* Task statement: Copy every line of the data below word for word, leaving out the pictures.
# start of Material for the task
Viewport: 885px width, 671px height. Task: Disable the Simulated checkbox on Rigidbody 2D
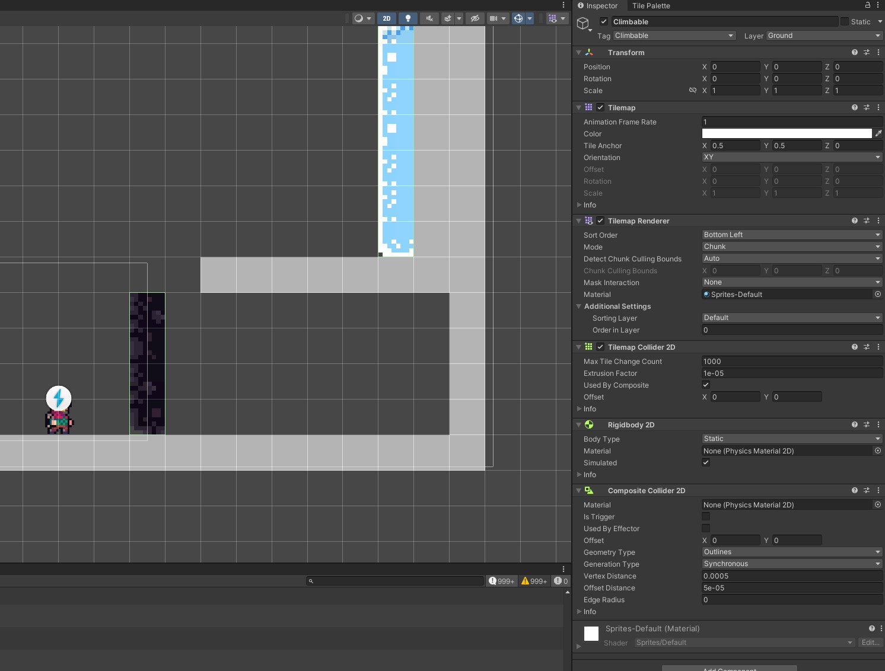(x=705, y=462)
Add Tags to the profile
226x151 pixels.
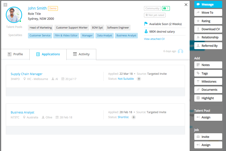point(208,73)
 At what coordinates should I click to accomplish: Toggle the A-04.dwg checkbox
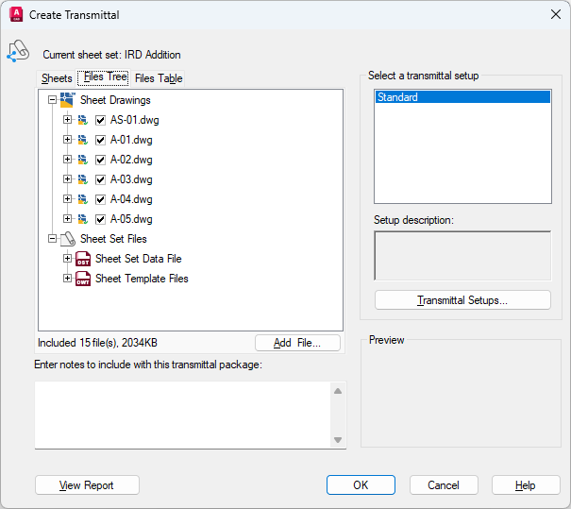[x=100, y=199]
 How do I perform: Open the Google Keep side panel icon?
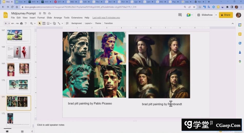tap(240, 34)
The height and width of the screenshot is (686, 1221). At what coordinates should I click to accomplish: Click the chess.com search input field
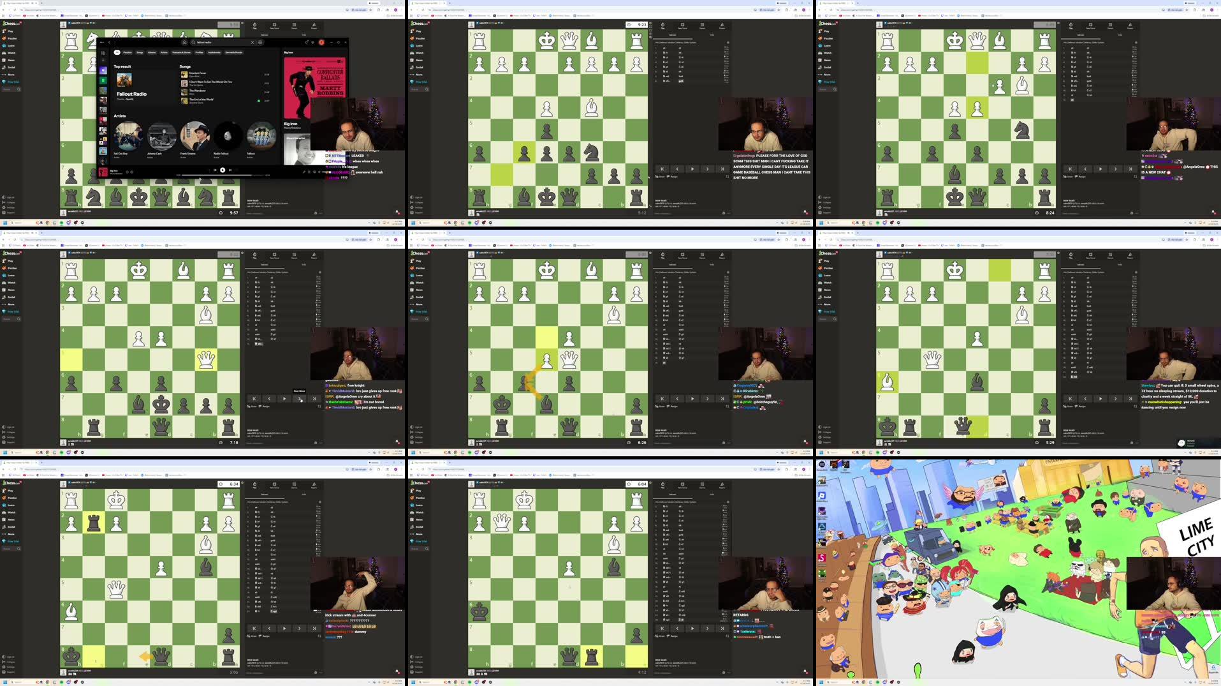point(8,89)
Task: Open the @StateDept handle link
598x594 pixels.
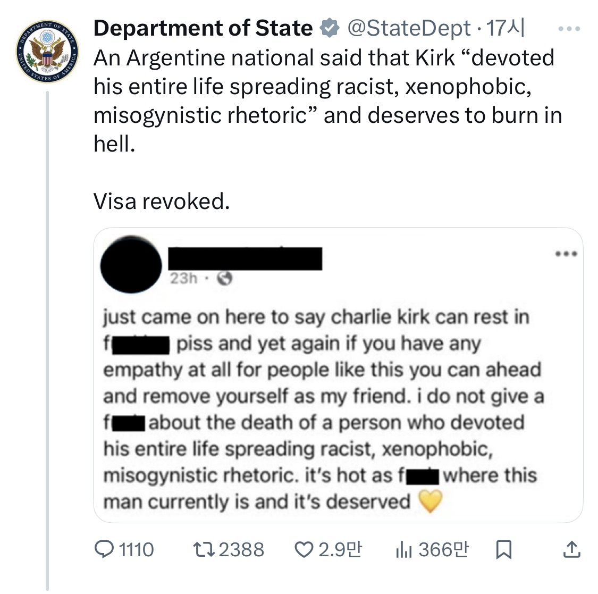Action: click(x=408, y=29)
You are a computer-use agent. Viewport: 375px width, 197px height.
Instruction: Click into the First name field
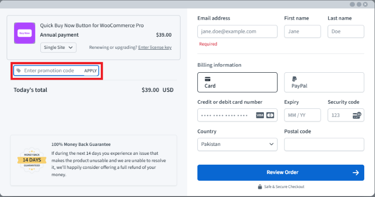click(x=302, y=31)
# end of Material for the task
* Solution to the problem:
Viewport: 885px width, 671px height. Task: Disable the Simulated checkbox on Rigidbody 2D
(x=705, y=462)
Add Tags to the profile
226x151 pixels.
point(208,73)
 At what coordinates should I click to accomplish: Toggle the A-04.dwg checkbox
[x=100, y=199]
 How do I perform: Open the Google Keep side panel icon?
tap(240, 34)
The height and width of the screenshot is (686, 1221). At what coordinates should I click to accomplish: Click the chess.com search input field
point(8,89)
Task: Open the @StateDept handle link
598x594 pixels.
Action: click(x=408, y=29)
You are a computer-use agent. Viewport: 375px width, 197px height.
Instruction: Click into the First name field
click(x=302, y=31)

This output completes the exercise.